▶

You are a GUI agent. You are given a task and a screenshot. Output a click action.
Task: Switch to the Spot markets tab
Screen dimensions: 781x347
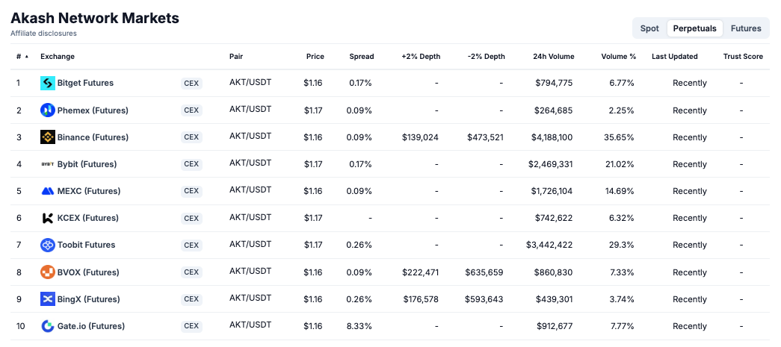[x=649, y=28]
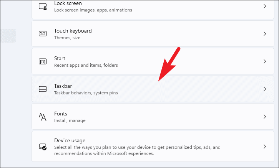Click the Taskbar icon
The image size is (279, 168).
coord(43,89)
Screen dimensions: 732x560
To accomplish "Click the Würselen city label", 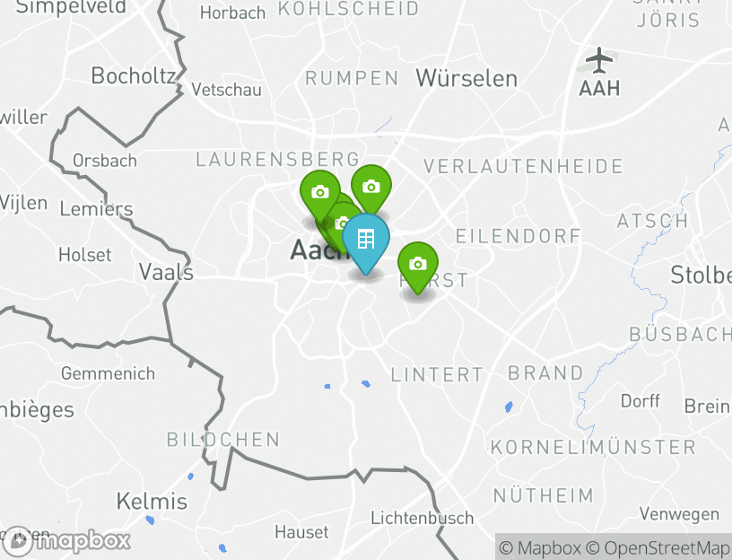I will (466, 78).
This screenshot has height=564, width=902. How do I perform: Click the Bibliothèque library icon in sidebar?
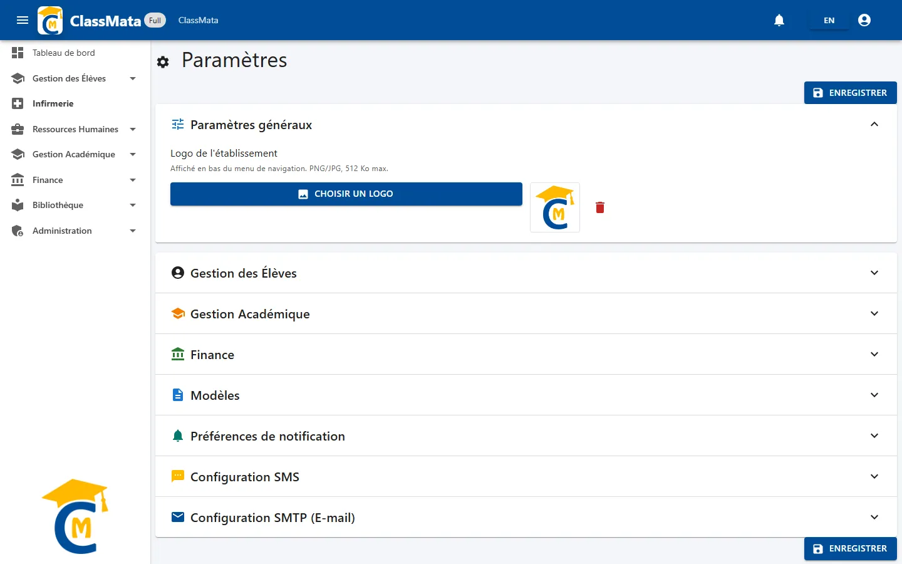tap(18, 205)
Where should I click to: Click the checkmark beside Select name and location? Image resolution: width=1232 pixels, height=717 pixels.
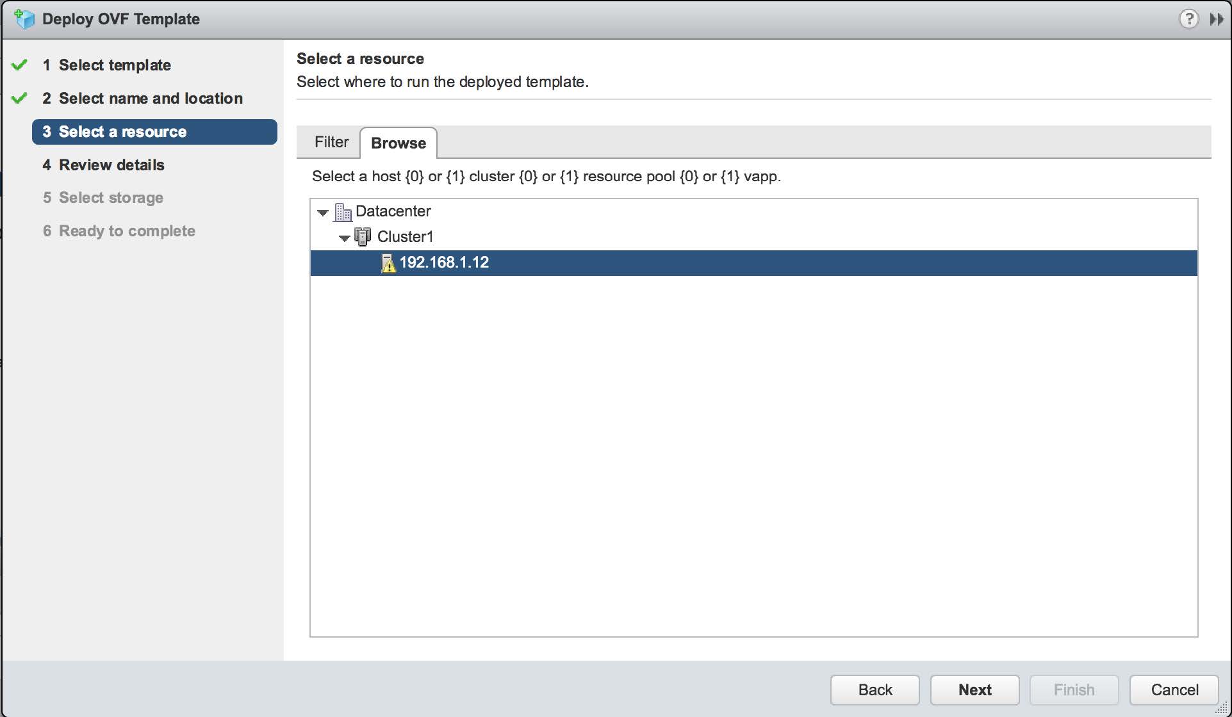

◀

• _Work instructions_: Beginning with the line that holds "This screenshot has", write out exactly the lines down to the end of the material above, and no others. Pictures are not part of the copy.

• _Response box_:
This screenshot has height=564, width=902. How do I perform: Click the Bibliothèque library icon in sidebar?
tap(18, 205)
Where should I click to: Click the checkmark beside Select name and location? Image resolution: width=1232 pixels, height=717 pixels.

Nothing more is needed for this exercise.